Where does it say the 80k is for their two devs?

Because that’s all they have on payroll, full-time. Gargron and ClearlyClaire are the only employees of Mastodon GmbH. Gargron is reportedly taking 30k€/year as a salary. This is laughably low. I’m not saying it to dismiss Eugen, but to demonstrate how little the most prominent developers in the Fediverse are being rewarded by their work.

the fediverse is growing and instances continue to run fine.

Let’s drop the hopium. The Fediverse is not growing. We saw occasional waves of people coming due to Musk’s take over of Twitter, but few of them stayed around. Lemmy had over 100k MAU in July, and now we are at ~36k MAU.

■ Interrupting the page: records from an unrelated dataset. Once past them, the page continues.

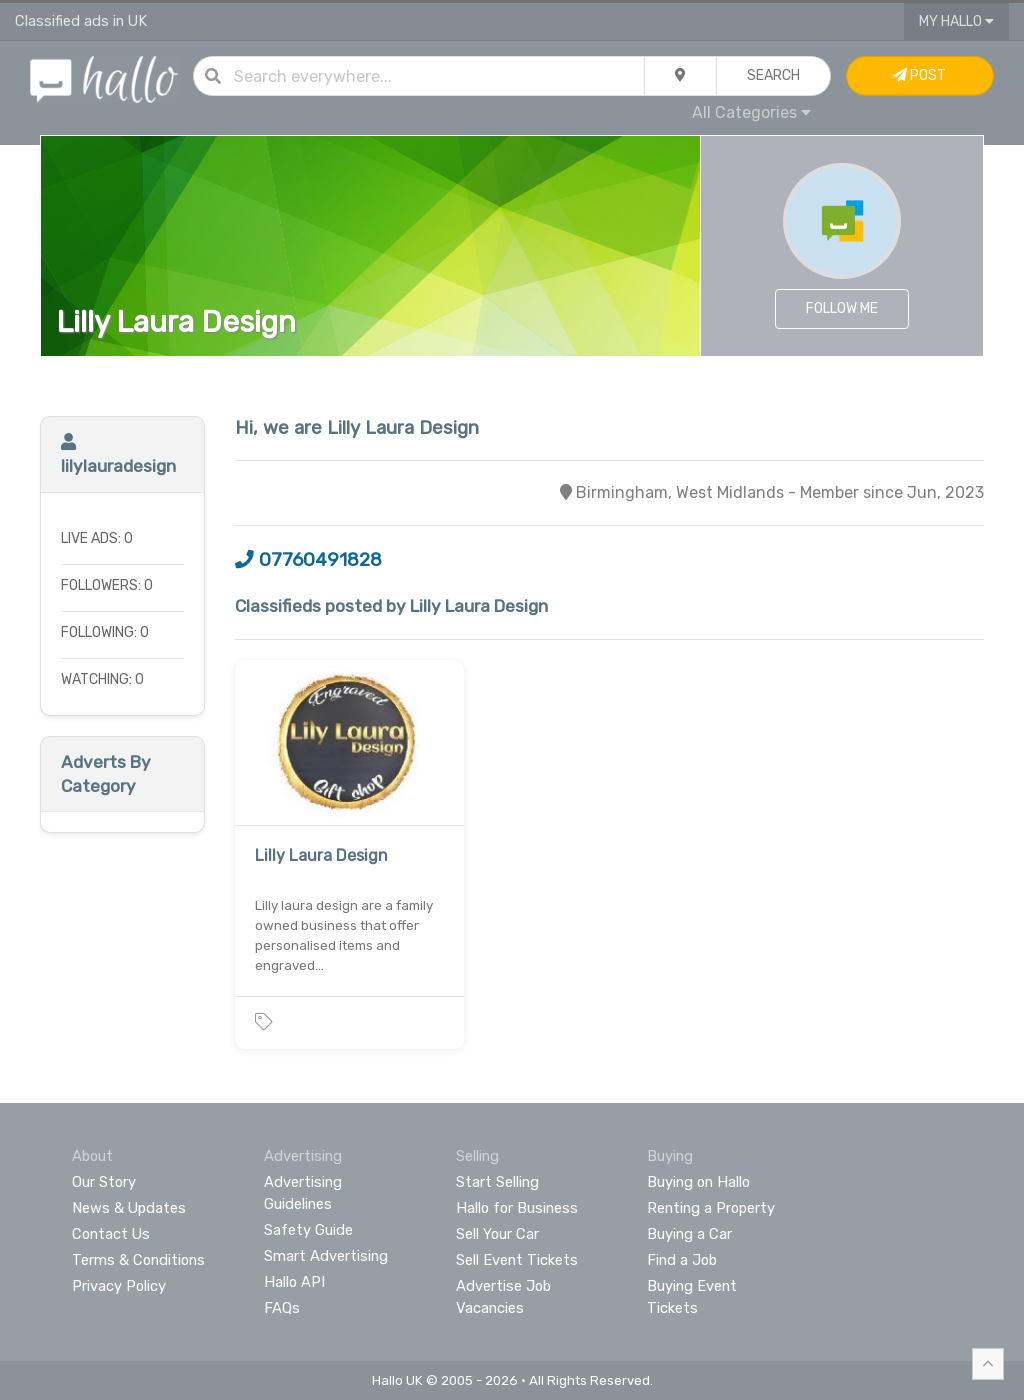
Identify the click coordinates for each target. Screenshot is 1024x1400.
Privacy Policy (119, 1286)
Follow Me (842, 308)
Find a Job (682, 1260)
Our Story (104, 1182)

“Instances continue to run fine” is absolutely not true. Lemmy is looking a bit more stable nowadays, but a lot of it is simply due to the fact that there is less activity now and because the LW admins are shutting down / defederating from any instance that sneeze at their way with a bit more activity. If we look at the Mastodon side which is a bit more mature:

  • Mastodon’s instances shutting down because admins got tired of the abuse and entitlement from its users is a weekly occurrence.
  • Newsie.social (an instance with 20k registered users) was on the brink of closing down but got saved on the last minute because it soft-merged with journa.host
  • Go to /r/Mastodon and you will see stories of instances that disappeared without notice.